Pasó por el escritorio; como en un sueño se vio mirando esos muebles viejos, diciéndose que la tragedia que le reservaban las islas de la Salvación, por fin había acaecido, y que él sentía un gran alivio; sin ningún alivio, trémulo, subió la escalera, avanzó por las galerías que hay sobre el patio y llegó hasta las celdas. Miró hacia abajo.

Era como si hubiera una comprensión telepática entre esos hombres. Como si supieran que algo espantoso había ocurrido; como si creyeran que eso mismo ocurriría a cada uno de ellos… Sus posturas (sus imperceptibles movimientos) eran de hombres que aguardan un ataque; quietos, merodeaban agazapados, como en un lentísimo baile, como en fintas contra un enemigo, contra un enemigo invisible para Nevers. Improvisó, otra vez, la hipótesis de la locura. Se preguntó si enfermos de una misma locura tenían simultáneamente, las mismas visiones.

Después se fijó en el muerto. Deloge estaba acostado en el suelo, cerca de una de las paredes de la celda, con la blusa despedazada y con unas manchas atrozmente oscuras en el cuello.

Volvió a mirar a los otros. Así, en actitudes belicosas, parecían patéticamente indefensos. Nevers se preguntó qué odio justificaría la persecución y el asesinato de esos inválidos.

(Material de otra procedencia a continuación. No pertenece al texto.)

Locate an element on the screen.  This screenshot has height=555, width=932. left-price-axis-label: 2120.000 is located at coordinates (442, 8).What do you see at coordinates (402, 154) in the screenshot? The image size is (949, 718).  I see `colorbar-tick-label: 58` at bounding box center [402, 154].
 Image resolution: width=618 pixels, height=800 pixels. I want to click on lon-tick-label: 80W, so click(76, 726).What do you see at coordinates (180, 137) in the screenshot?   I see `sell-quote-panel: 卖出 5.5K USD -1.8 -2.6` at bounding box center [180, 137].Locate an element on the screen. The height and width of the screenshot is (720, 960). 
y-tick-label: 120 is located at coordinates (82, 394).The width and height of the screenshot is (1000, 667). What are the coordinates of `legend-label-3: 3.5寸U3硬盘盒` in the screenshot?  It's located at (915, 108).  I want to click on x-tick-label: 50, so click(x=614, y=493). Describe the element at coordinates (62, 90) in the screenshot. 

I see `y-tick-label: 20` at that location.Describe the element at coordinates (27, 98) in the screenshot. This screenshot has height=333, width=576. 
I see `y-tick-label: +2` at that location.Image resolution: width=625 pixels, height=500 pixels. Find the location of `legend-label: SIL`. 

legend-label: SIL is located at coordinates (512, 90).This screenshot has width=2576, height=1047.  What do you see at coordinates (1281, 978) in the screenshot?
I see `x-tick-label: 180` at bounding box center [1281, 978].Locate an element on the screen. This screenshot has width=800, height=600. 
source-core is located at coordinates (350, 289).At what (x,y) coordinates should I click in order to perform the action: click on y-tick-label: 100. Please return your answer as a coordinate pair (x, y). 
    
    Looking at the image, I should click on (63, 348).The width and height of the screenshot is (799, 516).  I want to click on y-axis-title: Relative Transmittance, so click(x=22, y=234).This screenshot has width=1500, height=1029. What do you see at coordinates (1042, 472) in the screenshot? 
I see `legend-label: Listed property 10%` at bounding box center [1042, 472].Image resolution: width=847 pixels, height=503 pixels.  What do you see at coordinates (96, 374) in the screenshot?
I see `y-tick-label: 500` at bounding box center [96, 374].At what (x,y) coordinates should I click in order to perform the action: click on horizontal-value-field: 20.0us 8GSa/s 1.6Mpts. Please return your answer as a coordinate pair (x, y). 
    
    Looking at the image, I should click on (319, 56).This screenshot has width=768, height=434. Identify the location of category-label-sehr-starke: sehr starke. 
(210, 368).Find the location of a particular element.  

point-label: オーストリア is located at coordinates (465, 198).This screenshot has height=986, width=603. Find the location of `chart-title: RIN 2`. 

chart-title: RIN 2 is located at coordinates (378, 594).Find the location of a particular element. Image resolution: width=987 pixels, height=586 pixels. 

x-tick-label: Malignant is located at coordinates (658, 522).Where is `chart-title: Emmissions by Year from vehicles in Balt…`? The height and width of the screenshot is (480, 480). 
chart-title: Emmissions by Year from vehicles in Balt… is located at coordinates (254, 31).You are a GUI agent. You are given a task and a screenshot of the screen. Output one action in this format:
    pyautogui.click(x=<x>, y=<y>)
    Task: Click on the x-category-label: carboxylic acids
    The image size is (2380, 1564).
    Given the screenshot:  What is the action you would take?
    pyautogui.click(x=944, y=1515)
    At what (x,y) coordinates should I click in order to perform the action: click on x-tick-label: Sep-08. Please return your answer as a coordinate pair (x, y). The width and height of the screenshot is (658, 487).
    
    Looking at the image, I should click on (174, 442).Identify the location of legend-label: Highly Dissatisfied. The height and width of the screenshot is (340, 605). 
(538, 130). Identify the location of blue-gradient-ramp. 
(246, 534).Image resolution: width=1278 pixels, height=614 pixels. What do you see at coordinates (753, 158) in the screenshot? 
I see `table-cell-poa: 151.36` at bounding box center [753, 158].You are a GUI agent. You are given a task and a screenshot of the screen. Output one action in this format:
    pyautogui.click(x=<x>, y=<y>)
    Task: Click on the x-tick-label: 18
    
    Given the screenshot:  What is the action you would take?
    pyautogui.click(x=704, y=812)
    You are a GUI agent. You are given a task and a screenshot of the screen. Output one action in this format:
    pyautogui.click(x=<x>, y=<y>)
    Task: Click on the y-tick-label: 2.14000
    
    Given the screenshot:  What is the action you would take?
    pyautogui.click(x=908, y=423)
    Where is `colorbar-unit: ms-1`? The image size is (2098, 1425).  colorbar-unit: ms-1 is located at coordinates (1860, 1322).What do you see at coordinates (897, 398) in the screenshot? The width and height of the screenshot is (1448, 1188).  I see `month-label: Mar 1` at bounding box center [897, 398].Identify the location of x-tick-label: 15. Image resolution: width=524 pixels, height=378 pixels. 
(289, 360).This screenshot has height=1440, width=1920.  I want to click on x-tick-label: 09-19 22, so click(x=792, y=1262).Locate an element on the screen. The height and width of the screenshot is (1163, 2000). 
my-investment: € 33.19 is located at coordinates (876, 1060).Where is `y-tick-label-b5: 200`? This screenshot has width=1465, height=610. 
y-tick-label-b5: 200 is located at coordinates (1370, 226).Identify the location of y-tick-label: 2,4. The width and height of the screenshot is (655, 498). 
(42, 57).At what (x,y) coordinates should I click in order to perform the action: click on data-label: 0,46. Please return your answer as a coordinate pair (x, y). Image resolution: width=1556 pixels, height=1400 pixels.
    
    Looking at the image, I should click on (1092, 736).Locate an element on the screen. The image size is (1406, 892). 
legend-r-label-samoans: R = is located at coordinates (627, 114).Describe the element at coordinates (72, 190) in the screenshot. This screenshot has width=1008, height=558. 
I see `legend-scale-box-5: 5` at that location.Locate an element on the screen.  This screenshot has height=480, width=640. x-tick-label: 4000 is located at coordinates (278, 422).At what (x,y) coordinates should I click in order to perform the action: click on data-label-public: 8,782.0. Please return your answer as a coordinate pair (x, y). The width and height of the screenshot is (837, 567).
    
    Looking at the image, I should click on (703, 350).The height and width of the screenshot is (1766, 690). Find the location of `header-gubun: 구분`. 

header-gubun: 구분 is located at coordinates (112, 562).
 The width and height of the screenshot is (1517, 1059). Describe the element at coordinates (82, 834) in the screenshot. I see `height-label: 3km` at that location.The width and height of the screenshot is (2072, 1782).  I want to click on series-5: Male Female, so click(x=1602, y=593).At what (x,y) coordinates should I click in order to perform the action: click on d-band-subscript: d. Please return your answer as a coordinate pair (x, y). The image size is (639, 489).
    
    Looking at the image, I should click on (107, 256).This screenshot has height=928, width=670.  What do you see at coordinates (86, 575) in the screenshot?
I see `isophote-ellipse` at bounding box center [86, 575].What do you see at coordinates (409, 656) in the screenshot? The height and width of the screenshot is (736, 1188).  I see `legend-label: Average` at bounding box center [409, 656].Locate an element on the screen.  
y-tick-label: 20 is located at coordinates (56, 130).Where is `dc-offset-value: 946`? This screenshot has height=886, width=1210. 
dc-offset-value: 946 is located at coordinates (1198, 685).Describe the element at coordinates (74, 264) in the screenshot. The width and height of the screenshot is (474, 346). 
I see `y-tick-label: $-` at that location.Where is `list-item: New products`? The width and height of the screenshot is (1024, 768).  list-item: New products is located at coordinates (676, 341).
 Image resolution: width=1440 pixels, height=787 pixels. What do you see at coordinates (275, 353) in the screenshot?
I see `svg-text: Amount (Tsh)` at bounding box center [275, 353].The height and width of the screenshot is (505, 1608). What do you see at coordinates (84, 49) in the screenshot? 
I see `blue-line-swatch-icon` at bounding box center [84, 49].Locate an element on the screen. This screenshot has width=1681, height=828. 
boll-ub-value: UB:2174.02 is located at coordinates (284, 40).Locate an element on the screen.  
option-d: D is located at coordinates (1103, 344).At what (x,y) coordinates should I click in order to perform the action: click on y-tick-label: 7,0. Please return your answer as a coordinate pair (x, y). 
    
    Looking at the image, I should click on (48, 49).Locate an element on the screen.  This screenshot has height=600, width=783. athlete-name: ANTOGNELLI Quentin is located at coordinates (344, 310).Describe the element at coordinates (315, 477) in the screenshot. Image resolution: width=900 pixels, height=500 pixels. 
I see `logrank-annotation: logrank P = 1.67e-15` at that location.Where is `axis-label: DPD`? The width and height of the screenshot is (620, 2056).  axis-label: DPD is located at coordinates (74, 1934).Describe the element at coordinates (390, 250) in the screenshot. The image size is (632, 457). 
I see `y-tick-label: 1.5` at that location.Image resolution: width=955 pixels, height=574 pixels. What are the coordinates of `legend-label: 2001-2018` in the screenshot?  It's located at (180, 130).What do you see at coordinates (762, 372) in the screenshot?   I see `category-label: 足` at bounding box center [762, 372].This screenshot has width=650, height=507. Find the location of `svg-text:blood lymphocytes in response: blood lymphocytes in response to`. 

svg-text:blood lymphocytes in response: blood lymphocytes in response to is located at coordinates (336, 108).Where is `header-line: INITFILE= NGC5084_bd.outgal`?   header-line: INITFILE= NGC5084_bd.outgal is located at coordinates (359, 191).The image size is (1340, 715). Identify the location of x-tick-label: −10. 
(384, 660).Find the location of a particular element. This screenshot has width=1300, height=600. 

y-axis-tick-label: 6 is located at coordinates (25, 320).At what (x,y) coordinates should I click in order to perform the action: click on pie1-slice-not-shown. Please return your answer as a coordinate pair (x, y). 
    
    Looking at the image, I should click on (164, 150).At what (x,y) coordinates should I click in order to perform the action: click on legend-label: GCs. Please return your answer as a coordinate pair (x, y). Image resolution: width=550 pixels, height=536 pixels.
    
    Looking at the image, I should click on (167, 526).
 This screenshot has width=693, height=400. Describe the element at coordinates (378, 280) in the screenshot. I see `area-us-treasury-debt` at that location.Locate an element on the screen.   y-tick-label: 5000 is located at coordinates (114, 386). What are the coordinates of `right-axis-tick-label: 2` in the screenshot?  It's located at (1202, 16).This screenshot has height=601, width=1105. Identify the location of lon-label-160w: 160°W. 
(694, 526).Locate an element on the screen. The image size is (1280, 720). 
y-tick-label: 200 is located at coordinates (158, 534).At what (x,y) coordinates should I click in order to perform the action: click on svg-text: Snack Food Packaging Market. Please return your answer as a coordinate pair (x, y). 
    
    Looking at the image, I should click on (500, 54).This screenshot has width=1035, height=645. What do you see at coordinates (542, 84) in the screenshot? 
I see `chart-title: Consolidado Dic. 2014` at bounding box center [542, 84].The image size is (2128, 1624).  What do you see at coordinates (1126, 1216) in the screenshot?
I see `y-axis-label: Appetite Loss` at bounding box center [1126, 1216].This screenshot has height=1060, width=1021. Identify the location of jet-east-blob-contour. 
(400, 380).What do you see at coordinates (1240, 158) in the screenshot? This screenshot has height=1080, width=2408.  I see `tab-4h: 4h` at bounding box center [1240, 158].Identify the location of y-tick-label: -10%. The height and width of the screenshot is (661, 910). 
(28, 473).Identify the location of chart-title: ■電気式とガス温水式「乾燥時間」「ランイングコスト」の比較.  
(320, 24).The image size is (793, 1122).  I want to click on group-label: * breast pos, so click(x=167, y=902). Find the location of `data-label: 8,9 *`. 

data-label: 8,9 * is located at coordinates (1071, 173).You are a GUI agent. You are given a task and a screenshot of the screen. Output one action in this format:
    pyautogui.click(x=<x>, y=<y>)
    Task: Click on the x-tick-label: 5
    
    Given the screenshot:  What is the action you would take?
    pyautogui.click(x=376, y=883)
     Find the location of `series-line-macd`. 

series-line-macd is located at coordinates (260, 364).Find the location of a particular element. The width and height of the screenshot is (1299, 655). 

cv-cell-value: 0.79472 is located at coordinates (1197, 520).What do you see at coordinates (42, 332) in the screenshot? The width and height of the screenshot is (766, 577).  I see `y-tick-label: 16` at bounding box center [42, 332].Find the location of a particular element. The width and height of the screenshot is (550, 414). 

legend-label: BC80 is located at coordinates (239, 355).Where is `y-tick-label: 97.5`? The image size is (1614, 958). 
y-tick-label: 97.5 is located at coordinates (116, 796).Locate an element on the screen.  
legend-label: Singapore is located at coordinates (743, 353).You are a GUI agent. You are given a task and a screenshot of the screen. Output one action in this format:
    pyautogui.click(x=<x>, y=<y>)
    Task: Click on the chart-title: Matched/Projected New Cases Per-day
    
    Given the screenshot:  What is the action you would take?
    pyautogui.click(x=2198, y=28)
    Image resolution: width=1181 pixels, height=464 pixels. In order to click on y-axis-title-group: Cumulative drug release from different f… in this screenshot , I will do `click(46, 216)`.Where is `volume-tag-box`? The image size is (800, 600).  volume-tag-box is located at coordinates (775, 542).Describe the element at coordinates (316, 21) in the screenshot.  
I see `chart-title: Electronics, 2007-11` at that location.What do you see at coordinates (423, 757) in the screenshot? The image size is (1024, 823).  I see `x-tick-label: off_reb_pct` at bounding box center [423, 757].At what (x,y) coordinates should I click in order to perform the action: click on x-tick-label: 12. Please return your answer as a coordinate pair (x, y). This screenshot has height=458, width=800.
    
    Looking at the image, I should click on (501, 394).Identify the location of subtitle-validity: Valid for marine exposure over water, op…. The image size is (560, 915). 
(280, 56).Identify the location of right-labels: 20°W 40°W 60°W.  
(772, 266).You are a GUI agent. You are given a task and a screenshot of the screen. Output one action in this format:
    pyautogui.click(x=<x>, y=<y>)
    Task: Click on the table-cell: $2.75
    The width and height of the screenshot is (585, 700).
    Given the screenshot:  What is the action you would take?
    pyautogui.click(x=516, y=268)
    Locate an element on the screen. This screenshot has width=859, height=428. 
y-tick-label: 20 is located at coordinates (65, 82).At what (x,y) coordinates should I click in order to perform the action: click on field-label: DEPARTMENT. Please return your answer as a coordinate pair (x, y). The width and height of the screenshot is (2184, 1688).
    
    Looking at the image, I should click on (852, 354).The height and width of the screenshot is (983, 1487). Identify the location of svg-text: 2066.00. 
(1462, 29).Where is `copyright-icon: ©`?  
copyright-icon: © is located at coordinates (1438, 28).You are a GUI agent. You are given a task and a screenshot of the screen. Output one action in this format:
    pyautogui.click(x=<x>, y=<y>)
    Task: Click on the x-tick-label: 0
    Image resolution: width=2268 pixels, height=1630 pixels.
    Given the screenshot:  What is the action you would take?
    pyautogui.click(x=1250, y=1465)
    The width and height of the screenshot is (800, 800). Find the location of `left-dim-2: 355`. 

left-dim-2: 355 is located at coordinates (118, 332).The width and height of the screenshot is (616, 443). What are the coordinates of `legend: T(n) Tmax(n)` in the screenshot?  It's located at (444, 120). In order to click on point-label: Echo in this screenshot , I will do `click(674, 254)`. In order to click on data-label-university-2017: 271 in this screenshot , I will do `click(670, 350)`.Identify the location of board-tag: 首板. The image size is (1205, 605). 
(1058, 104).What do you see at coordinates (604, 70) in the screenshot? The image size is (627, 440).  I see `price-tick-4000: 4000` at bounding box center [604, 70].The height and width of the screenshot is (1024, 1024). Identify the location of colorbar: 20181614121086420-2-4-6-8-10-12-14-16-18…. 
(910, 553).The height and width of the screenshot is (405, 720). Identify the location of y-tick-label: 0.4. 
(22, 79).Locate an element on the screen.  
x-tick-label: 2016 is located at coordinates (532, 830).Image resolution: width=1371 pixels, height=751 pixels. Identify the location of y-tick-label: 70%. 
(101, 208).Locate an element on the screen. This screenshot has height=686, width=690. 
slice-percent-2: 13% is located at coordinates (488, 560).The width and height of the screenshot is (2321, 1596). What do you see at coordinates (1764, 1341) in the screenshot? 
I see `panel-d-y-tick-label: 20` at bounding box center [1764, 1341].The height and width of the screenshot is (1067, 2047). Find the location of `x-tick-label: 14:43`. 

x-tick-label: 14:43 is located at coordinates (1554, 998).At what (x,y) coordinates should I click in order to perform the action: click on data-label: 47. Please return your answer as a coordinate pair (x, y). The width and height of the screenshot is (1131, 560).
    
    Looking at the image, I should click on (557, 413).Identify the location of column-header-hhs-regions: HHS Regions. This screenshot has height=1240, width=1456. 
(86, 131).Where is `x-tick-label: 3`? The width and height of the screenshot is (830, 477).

Dreyfus lo observaba inquisitivamente; empezó a caminar hacia la azotea. Nevers lo siguió. Bajaron; pasaron por el escritorio, por el patio.

En ese terrible momento se veía como desde afuera y hasta se permitió bromear consigo mismo: atribuyó —sin mucha originalidad— los «camouflages» del patio a un tal Van Gogh, un pintor modernista. Pensó que después él mismo quedaría en su memoria como en un infierno, haciendo bromas imbéciles en ese pintarrajeado patio de pesadilla y caminando hacia el horror. Sin embargo, cuando llegaron a la puerta de la celda tuvo suficiente calma para preguntar a Dreyfus:

—¿La puerta está con llave?

Dreyfus, temblando de miedo o de frío (había tanta humedad que no se le había secado la ropa) contestó afirmativamente.

—Cuando murió Deloge, ¿también estaba con llave?

Dreyfus volvió a contestar que sí.

—¿Hay otra llave además de la suya?

—Cómo no; en el escritorio, en la caja de los caudales. Pero la única llave de la caja de caudales está en mi poder, desde que el señor gobernador enfermó.

—Está bien. Abra.

Esperaba participar de la energía de sus palabras. Tal vez lo consiguió un poco. Entró resueltamente en la celda. En el pelo y en la cara del cadáver estaba seco el sudor. La blusa despedazada y las marcas en el cuello eran, aun para un inexperto como él, evidentes rastros de pelea.

Afirmó, no sin alguna complacencia:

—Indudablemente: asesinato.

Se arrepintió. Debía ocultarle esa idea a Dreyfus. Además —trata de justificarse— para Deloge el asunto ya no tenía importancia… y no debía permitir que este infinito sueño de la isla del Diablo me retuviera; debía evitar cuidadosamente toda posible postergación de mi regreso a Saint-Martin, a mi destino, a Irene. La investigación del crimen sería larga… Tal vez ya fuera tarde.